Actions speak louder than words, and his actions are screaming at you.

Sorry, but stay strong.
_Posted via Mobile Device_


----------



## marcat (Aug 31, 2011)

Shaggy thanks for your replies, does anybody think i should bring this out into the open and start telling people that we are no longer together...... and also does anybody think that i should pack his clothes and drop them up to her place and just say... when you see J tonight or tomorrow night will you give him these and also how dare you tell me that you hadnt seen J when he was sitting or hiding i should say right beside you and then just walk away
any feedback appreciated


----------



## Shaggy (Jul 17, 2011)

Personally, do the things with the least drama. The drama just ends up making you feel like crap later on.

Tell him he needs to come get his stuff. Arrange a date and time fir him to retrieve it,

I would tell friends or people you see daily so there won't bey drama there. You don't need to get into it all. Again choose whatever has the least drama.

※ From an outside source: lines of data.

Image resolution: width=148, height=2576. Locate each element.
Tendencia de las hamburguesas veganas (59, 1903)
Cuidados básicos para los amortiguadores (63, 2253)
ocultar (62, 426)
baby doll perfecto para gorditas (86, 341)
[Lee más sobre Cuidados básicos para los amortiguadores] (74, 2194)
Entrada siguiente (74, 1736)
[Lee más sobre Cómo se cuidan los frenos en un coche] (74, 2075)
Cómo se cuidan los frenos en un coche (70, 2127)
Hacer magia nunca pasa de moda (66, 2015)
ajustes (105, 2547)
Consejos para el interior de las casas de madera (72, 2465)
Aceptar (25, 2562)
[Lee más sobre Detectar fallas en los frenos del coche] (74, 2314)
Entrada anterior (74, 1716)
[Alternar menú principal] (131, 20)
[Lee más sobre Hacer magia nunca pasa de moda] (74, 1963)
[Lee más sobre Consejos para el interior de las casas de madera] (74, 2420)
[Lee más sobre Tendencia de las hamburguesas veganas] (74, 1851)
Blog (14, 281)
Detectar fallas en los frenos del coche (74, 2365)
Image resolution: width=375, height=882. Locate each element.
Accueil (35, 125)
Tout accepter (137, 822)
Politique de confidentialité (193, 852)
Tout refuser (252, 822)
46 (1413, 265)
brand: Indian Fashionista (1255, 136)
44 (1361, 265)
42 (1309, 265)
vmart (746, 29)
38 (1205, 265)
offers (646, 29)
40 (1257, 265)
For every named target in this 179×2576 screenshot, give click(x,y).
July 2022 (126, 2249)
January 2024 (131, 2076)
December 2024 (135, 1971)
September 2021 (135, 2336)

You going all adult and anti drama may actually shake him up a little.
_Posted via Mobile Device_


----------



## marcat (Aug 31, 2011)

shaggy your probably right why am i worried about getting his clothes to him for anyway , and in that way seems like attention seeking and probably is a form of attention seeking and as for telling her that i know he was beside her she already knows that and him as well, damn the 2 of them leave them to it for now, in saying that by bedtime i will probably be an emotional wreck, wed night i thought i was going to end up in hospital waves of panic all night, nausea and the shakes finding it very difficult to sleep the odd hour here and there seems to do me for 2 days


----------



## southernmagnolia (Apr 12, 2011)

marcat, I know you are hurt by what is going on. You need to put him out of your life as your continued contact will only drive you more insane. The man is a **** and is proving it to you time and time again. 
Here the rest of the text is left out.